I am reading the C++11 draft standard and the section on [expr.typeid] mentions the following (emphasis mine):
[...]
When typeid is applied to an expression other than a glvalue of a polymorphic class type, the result refers to a std::type_info object representing the static type of the expression. Lvalue-to-rvalue (4.1), array-topointer (4.2), and function-to-pointer (4.3) conversions are not applied to the expression. If the type of the expression is a class type, the class shall be completely-defined. The expression is an unevaluated operand (Clause 5).
When typeid is applied to a type-id, the result refers to a std::type_info object representing the type of the type-id. If the type of the type-id is a reference to a possibly cv-qualified type, the result of the typeid expression refers to a std::type_info object representing the cv-unqualified referenced type. If the type of the type-id is a class type or a reference to a class type, the class shall be completely-defined.
Further in p5 of the same section, it goes on to give the following example:
class D { /* ... */ };
D d1;
const D d2;
typeid(d1) == typeid(d2); // yields true
typeid(D) == typeid(const D); // yields true
typeid(D) == typeid(d2); // yields true
typeid(D) == typeid(const D&); // yields true -- (1)
Given the following code sample:
int main()
{
int foo = 42;
int &bar = foo;
bool comp1 = (typeid(int) == typeid(int&)); // Yields true, same as (1) -- (2)
bool comp2 = (typeid(foo) == typeid(bar)); // Yields true, Why? -- (3)
}
My understanding is that [expr.typeid]p4 talks only about the form typeid(type-id) and bar in typeid(bar) is an id-expression and not a type-id. Why does (3) above evaluate to true? Which text in the standard covers this? What have I missed?
The answer is in [expr]
5 If an expression initially has the type “reference to T” ([dcl.ref], [dcl.init.ref]), the type is adjusted to T prior to any further analysis. The expression designates the object or function denoted by the reference, and the expression is an lvalue or an xvalue, depending on the expression.

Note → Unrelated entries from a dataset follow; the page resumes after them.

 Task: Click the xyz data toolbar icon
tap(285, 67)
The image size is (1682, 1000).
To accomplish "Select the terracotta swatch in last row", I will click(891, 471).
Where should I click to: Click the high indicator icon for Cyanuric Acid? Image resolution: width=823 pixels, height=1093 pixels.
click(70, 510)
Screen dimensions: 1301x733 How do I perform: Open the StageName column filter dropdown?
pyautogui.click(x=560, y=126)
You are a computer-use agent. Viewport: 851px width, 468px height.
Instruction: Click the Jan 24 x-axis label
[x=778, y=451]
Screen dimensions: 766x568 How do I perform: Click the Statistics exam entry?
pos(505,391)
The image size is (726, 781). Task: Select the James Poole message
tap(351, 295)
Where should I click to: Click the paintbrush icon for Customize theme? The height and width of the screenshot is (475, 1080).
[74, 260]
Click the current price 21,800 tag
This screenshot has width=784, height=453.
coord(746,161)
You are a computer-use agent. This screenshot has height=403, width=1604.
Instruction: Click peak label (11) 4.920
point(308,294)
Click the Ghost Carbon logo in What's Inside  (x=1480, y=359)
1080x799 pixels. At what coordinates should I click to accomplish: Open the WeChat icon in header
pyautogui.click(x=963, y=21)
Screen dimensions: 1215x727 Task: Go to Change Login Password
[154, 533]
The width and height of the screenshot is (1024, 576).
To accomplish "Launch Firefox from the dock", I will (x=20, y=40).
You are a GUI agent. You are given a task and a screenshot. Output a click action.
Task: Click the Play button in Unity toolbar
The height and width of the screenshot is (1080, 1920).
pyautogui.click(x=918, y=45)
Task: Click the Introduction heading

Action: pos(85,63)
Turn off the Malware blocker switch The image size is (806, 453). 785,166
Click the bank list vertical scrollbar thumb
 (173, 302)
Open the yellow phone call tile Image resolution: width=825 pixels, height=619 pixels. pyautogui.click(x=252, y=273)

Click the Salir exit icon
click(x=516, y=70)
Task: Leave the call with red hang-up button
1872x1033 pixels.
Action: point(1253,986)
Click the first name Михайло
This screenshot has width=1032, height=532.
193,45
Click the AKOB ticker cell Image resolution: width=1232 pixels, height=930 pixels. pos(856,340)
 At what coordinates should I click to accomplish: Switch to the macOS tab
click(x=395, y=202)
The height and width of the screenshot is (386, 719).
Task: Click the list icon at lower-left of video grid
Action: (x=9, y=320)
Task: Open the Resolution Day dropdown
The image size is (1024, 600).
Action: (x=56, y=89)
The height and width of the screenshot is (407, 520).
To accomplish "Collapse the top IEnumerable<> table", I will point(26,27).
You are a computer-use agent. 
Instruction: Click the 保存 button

So when we get into [expr.typeid]
3 When typeid is applied to an expression other than a glvalue of a polymorphic class type, the result refers to a std::type_info object representing the static type of the expression. Lvalue-to-rvalue ([conv.lval]), array-to-pointer ([conv.array]), and function-to-pointer ([conv.func]) conversions are not applied to the expression. If the type of the expression is a class type, the class shall be completely-defined. The expression is an unevaluated operand (Clause [expr]).
The id-expression in question is already of the referenced type when typeid examines it.